_Exercise_
Your answer must be an exact copy of every record below.

>>>

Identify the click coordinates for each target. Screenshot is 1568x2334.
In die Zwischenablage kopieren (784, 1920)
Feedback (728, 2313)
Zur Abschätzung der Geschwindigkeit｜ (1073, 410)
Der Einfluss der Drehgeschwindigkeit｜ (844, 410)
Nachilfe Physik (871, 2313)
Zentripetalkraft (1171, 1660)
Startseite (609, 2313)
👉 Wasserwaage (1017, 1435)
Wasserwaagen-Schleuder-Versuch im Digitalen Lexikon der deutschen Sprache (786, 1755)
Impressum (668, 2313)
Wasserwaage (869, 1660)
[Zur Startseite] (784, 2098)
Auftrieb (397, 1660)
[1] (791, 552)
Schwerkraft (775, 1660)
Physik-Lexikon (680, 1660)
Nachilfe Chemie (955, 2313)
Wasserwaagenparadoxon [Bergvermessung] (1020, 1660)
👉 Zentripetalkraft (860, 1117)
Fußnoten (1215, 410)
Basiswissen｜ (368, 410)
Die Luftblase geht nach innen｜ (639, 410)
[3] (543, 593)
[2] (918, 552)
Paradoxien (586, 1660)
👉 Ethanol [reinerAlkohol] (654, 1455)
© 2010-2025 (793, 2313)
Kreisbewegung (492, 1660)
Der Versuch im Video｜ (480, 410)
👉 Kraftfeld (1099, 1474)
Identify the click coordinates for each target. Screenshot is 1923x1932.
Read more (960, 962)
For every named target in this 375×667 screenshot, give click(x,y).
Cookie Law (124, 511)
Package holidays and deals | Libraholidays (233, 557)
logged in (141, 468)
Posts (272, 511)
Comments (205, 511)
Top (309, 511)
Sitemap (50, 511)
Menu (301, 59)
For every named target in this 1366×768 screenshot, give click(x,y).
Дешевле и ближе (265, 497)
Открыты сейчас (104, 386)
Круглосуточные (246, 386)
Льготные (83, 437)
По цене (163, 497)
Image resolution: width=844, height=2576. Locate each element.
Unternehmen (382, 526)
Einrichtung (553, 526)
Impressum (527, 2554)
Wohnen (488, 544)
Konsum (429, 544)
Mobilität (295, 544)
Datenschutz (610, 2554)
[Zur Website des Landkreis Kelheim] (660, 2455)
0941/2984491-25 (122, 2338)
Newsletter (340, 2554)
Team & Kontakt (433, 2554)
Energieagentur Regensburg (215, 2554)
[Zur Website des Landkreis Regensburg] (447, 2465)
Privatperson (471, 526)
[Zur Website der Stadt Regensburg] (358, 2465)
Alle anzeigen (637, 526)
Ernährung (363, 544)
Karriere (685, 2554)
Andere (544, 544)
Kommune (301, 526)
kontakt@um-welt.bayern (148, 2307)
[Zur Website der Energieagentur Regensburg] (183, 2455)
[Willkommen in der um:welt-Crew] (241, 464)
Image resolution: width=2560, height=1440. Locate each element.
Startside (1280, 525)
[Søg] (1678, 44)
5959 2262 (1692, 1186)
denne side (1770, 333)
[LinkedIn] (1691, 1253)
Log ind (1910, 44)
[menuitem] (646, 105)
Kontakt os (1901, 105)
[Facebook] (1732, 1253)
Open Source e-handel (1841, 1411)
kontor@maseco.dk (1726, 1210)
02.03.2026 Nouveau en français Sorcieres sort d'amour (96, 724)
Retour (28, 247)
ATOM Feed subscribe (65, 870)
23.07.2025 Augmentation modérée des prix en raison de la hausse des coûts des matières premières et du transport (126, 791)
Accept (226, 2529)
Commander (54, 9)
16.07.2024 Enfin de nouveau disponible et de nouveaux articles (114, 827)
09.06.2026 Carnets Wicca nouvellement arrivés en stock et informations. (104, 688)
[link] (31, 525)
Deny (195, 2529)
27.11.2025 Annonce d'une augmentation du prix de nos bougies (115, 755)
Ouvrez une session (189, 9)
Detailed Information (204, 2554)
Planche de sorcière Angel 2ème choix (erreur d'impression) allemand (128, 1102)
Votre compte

<<<

_Output of the exercise_
Identify the click coordinates for each target. Screenshot is 1568x2334.
In die Zwischenablage kopieren (784, 1920)
Feedback (728, 2313)
Zur Abschätzung der Geschwindigkeit｜ (1073, 410)
Der Einfluss der Drehgeschwindigkeit｜ (844, 410)
Nachilfe Physik (871, 2313)
Zentripetalkraft (1171, 1660)
Startseite (609, 2313)
👉 Wasserwaage (1017, 1435)
Wasserwaagen-Schleuder-Versuch im Digitalen Lexikon der deutschen Sprache (786, 1755)
Impressum (668, 2313)
Wasserwaage (869, 1660)
[Zur Startseite] (784, 2098)
Auftrieb (397, 1660)
[1] (791, 552)
Schwerkraft (775, 1660)
Physik-Lexikon (680, 1660)
Nachilfe Chemie (955, 2313)
Wasserwaagenparadoxon [Bergvermessung] (1020, 1660)
👉 Zentripetalkraft (860, 1117)
Fußnoten (1215, 410)
Basiswissen｜ (368, 410)
Die Luftblase geht nach innen｜ (639, 410)
[3] (543, 593)
[2] (918, 552)
Paradoxien (586, 1660)
👉 Ethanol [reinerAlkohol] (654, 1455)
© 2010-2025 (793, 2313)
Kreisbewegung (492, 1660)
Der Versuch im Video｜ (480, 410)
👉 Kraftfeld (1099, 1474)
Identify the click coordinates for each target. Screenshot is 1923x1932.
Read more (960, 962)
For every named target in this 375×667 screenshot, give click(x,y).
Cookie Law (124, 511)
Package holidays and deals | Libraholidays (233, 557)
logged in (141, 468)
Posts (272, 511)
Comments (205, 511)
Top (309, 511)
Sitemap (50, 511)
Menu (301, 59)
For every named target in this 1366×768 screenshot, give click(x,y).
Дешевле и ближе (265, 497)
Открыты сейчас (104, 386)
Круглосуточные (246, 386)
Льготные (83, 437)
По цене (163, 497)
Image resolution: width=844, height=2576. Locate each element.
Unternehmen (382, 526)
Einrichtung (553, 526)
Impressum (527, 2554)
Wohnen (488, 544)
Konsum (429, 544)
Mobilität (295, 544)
Datenschutz (610, 2554)
[Zur Website des Landkreis Kelheim] (660, 2455)
0941/2984491-25 (122, 2338)
Newsletter (340, 2554)
Team & Kontakt (433, 2554)
Energieagentur Regensburg (215, 2554)
[Zur Website des Landkreis Regensburg] (447, 2465)
Privatperson (471, 526)
[Zur Website der Stadt Regensburg] (358, 2465)
Alle anzeigen (637, 526)
Ernährung (363, 544)
Karriere (685, 2554)
Andere (544, 544)
Kommune (301, 526)
kontakt@um-welt.bayern (148, 2307)
[Zur Website der Energieagentur Regensburg] (183, 2455)
[Willkommen in der um:welt-Crew] (241, 464)
Image resolution: width=2560, height=1440. Locate each element.
Startside (1280, 525)
[Søg] (1678, 44)
5959 2262 (1692, 1186)
denne side (1770, 333)
[LinkedIn] (1691, 1253)
Log ind (1910, 44)
[menuitem] (646, 105)
Kontakt os (1901, 105)
[Facebook] (1732, 1253)
Open Source e-handel (1841, 1411)
kontor@maseco.dk (1726, 1210)
02.03.2026 Nouveau en français Sorcieres sort d'amour (96, 724)
Retour (28, 247)
ATOM Feed subscribe (65, 870)
23.07.2025 Augmentation modérée des prix en raison de la hausse des coûts des matières premières et du transport (126, 791)
Accept (226, 2529)
Commander (54, 9)
16.07.2024 Enfin de nouveau disponible et de nouveaux articles (114, 827)
09.06.2026 Carnets Wicca nouvellement arrivés en stock et informations. (104, 688)
[link] (31, 525)
Deny (195, 2529)
27.11.2025 Annonce d'une augmentation du prix de nos bougies (115, 755)
Ouvrez une session (189, 9)
Detailed Information (204, 2554)
Planche de sorcière Angel 2ème choix (erreur d'impression) allemand (128, 1102)
Votre compte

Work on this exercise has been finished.